Task brief -> Return, word for word, only the lines of the data below that lie between the line with "Meet Our Leaders (124, 171)" and the line with "Sermon Archive (118, 309)", those two lines included.

Data ->
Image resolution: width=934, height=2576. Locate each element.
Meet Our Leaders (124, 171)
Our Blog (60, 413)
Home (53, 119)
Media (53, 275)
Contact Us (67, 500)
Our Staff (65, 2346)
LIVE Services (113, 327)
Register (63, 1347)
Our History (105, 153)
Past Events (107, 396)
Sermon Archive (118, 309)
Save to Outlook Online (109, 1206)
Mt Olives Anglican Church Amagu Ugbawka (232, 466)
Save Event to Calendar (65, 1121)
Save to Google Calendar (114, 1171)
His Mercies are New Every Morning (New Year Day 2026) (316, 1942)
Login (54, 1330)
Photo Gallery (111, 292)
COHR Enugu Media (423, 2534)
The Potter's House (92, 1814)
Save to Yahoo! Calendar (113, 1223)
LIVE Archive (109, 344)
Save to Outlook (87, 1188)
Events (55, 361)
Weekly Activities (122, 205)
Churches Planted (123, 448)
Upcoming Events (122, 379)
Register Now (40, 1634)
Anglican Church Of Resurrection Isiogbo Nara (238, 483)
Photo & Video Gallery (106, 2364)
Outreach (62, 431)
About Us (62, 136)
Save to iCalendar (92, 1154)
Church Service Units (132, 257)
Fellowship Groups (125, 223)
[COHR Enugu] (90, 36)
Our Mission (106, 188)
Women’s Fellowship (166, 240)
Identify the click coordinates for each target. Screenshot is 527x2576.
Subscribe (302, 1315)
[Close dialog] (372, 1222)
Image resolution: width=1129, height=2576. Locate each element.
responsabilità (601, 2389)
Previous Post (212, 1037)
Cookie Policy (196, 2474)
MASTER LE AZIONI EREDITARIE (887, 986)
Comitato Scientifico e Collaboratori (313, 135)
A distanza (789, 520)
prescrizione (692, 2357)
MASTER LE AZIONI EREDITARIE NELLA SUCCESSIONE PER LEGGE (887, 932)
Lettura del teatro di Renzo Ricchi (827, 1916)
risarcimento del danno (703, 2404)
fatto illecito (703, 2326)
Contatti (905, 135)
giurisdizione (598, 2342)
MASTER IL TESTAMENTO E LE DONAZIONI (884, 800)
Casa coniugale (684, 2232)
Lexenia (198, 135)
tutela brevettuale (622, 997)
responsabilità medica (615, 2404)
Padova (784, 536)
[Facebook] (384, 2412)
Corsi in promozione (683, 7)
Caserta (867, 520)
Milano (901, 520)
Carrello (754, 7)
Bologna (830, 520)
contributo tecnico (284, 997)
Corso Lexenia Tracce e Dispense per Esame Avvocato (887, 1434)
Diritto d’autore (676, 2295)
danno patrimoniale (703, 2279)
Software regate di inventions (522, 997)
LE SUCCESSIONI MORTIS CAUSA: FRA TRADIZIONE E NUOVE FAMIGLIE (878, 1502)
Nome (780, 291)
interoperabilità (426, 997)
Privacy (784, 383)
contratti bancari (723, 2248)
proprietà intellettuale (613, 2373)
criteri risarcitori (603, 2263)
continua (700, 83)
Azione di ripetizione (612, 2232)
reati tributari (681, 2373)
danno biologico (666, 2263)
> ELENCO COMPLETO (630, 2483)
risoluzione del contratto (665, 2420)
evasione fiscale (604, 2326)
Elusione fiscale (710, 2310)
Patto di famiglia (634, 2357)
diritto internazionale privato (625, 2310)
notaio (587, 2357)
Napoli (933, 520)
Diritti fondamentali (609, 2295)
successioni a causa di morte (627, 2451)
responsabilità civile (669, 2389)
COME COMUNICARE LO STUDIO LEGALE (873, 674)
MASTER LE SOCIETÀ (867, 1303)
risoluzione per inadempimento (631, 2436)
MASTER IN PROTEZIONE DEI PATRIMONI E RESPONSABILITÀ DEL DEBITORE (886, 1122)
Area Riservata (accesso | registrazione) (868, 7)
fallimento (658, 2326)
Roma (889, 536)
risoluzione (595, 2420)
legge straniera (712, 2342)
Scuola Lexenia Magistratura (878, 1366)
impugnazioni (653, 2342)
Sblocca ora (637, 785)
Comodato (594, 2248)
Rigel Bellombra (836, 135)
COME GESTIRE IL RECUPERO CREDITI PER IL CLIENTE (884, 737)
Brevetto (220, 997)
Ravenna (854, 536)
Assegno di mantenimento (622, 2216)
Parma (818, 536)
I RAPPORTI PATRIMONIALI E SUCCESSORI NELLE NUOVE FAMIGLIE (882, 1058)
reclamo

Output of the task ->
Meet Our Leaders (124, 171)
Our Blog (60, 413)
Home (53, 119)
Media (53, 275)
Contact Us (67, 500)
Our Staff (65, 2346)
LIVE Services (113, 327)
Register (63, 1347)
Our History (105, 153)
Past Events (107, 396)
Sermon Archive (118, 309)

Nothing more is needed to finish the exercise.